„Eine Woche abwarten“
SPIEGEL: Herr Dr. Egidi, wie viele Ihrer Patienten würden auch gesund werden, ohne zum Arzt zu gehen?
Egidi: Die meisten. Ich habe Patienten, die kommen mit Schnupfen, mit Husten, mit Rückenschmerzen oder Durchfall. Diese Krankheiten brauchen in aller Regel keinen Arzt. Sie heilen von selbst aus.
SPIEGEL: Was machen Sie in diesen Fällen?
Egidi: Zuerst frage ich, ob die Patienten überhaupt eine Therapie wollen oder ob ich ihnen nur den berühmten gelben Schein aushändigen soll ...
SPIEGEL: Viele suchen also gar keine Hilfe gegen ihre Bagatellbeschwerden, sondern brauchen eine Krankschreibung?
Egidi: Sehr viele. Der Grund dafür ist, dass wir in Deutschland eine sehr restriktive Arbeitsunfähigkeitsregelung haben. In vielen Ländern ist eine Krankschreibung vom Arzt gar nicht erforderlich. Bei uns sitzen Patienten mit Schniefnase und Durchfall in der Praxis, stecken die Belegschaft und die anderen Patienten an. Das ist völlig unsinnig, auch unter dem seuchenhygienischen Aspekt.

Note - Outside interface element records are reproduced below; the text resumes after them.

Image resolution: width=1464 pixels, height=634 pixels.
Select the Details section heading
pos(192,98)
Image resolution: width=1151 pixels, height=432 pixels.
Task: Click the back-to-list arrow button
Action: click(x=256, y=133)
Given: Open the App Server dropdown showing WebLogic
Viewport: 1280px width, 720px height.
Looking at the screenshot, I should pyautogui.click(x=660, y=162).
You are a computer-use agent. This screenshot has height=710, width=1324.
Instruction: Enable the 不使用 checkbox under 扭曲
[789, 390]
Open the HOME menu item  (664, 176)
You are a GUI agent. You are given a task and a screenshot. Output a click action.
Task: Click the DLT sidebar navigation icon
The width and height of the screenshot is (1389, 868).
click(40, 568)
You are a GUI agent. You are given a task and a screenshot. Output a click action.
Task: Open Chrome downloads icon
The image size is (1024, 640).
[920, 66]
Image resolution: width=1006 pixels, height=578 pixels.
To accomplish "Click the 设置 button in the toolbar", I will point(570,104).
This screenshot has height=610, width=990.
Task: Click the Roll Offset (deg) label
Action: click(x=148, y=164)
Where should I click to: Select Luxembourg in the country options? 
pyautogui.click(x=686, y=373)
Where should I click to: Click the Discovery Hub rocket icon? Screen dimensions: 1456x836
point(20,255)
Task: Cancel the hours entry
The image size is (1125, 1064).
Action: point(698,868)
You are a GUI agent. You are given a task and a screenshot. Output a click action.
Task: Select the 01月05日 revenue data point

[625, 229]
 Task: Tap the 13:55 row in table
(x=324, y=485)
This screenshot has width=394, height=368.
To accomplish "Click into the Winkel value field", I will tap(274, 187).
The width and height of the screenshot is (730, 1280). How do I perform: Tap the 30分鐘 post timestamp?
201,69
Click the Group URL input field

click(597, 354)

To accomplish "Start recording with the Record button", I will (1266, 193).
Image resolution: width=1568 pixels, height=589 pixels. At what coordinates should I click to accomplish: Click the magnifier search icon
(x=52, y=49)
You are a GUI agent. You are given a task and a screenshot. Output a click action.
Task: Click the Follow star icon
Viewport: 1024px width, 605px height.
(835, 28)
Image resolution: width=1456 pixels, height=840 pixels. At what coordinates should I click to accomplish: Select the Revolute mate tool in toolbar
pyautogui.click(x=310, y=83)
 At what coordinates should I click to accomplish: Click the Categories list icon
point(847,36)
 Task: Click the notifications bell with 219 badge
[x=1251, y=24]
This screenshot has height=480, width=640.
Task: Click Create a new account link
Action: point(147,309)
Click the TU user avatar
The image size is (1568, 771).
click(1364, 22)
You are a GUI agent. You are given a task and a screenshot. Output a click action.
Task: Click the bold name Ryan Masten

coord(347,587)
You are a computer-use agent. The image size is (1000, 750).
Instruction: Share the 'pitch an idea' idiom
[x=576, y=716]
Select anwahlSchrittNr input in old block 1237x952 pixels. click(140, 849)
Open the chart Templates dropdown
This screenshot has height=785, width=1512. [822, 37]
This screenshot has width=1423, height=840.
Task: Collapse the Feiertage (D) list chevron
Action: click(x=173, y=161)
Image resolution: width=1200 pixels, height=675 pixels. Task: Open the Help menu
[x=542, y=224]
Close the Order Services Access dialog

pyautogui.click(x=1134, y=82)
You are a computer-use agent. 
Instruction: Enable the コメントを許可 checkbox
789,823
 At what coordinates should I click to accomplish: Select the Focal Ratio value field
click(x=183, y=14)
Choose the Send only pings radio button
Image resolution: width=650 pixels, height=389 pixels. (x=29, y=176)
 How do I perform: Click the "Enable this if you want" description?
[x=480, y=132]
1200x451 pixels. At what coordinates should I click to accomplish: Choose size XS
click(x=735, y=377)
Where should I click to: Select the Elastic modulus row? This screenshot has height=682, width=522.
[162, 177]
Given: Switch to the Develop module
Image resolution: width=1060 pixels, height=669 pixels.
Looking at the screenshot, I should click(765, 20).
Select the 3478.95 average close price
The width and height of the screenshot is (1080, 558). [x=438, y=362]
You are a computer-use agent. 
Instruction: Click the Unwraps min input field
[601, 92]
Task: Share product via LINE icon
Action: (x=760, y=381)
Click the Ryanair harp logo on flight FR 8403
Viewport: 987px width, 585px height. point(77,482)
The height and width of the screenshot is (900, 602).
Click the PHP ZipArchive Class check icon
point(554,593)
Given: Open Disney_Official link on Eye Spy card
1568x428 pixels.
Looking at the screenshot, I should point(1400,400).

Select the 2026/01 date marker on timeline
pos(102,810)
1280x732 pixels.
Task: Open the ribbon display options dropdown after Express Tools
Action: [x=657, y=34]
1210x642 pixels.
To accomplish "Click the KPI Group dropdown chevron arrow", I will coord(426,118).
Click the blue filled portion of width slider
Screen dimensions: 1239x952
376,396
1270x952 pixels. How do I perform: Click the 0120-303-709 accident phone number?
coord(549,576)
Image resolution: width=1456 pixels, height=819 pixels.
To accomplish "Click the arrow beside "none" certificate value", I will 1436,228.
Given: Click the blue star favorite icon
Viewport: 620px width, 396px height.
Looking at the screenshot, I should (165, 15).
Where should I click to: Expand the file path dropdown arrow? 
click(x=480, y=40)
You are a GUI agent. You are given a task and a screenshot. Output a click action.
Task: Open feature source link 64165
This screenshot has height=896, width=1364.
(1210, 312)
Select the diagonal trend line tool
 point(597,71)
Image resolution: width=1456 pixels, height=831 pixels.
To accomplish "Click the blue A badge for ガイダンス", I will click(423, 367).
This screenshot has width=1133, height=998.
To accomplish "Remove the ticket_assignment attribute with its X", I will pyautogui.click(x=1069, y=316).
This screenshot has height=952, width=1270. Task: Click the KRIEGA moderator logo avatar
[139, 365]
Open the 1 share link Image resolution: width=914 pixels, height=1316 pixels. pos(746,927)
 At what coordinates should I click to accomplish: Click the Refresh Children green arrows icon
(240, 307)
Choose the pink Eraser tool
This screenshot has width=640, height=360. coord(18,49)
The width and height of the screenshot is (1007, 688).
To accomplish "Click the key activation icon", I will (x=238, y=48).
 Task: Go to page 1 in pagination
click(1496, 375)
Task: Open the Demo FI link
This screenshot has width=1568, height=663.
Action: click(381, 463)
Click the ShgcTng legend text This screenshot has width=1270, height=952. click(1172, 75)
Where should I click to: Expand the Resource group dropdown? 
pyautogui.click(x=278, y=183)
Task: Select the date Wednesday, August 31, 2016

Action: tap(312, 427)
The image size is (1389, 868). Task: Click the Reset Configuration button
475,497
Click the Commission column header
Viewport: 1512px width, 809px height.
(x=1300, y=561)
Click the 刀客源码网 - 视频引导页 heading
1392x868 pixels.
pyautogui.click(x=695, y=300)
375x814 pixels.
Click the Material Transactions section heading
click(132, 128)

SPIEGEL: Ständig hört man, die Deutschen gingen ohnehin zu oft zum Arzt.
Egidi: Das stimmt. Ich vermute, das liegt an unserem früheren Abrechnungswesen. Da wurde jede Einzelleistung vergütet. In dieser Zeit haben deutsche Ärzte extrem verdient, weil sie jede Menge Umsatz gekurbelt haben.
SPIEGEL: Wie das?
Egidi: Sie haben die Anzahl der Behandlungen künstlich erhöht, indem sie mit ihren Patienten regelmäßig Folgetermine vereinbarten. Auch wenn das medizinisch nicht notwendig gewesen wäre. Dadurch haben die Ärzte einen Markt und eine Anspruchshaltung bei Patienten geschaffen.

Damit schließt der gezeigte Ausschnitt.